Wir waren zu Pfingsten dort. Eine Zeit, die auf Sylt durchaus für ein bestimmtes Publikum bekannt ist. Nicht mein Geschmack. Daher meide ich diese Locations großräumig.
Beim Gespräch mit dem Team wurde schnell klar: Dass dort keine „Pfingst-Party“ stattfindet, ist kein Zufall, sondern Konzept. Das bedeutet nicht, dass andere Konzepte schlechter sind – nur anders.
Worauf ich eigentlich hinauswill: Ich habe sehr genau zugehört, wie das Team mit den Gästen gesprochen hat. Hier der Originalton – und ich glaube, wir können alle etwas daraus mitnehmen:
„Was kann ich Euch denn heute Gutes tun?“
„Ihr sucht bestimmt noch einen Platz für fünf, richtig? Drei hätte ich jetzt frei – wenn die Kinder noch spielen wollen, nehmt schon mal hier Platz und versorgt Euch am Kiosk.“
„Geht gleich schon weiter.“ – gesagt, bevor jemand fragen musste, wo die Beilagen bleiben.
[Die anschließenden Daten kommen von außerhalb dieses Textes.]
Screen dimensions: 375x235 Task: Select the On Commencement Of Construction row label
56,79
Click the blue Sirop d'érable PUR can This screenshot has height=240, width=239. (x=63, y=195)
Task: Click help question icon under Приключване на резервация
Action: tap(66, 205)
„Hier, nimm noch die andere Sorte zum Probieren – für morgen!“ – an einer Eisdiele mit ausgefallenen Kreationen.
Was mich daran so begeistert, ist das Menschenbild dahinter. Und die innere Überzeugung: Natürlich kommst du morgen wieder. Ich weiß ja, wie gut unser Eis ist.
Ein Konzept, das von vorne bis hinten auf Lösungen ausgerichtet ist – nicht perfekt, aber von einer klaren Haltung geprägt. Davon können wir uns alle eine Scheibe abschneiden.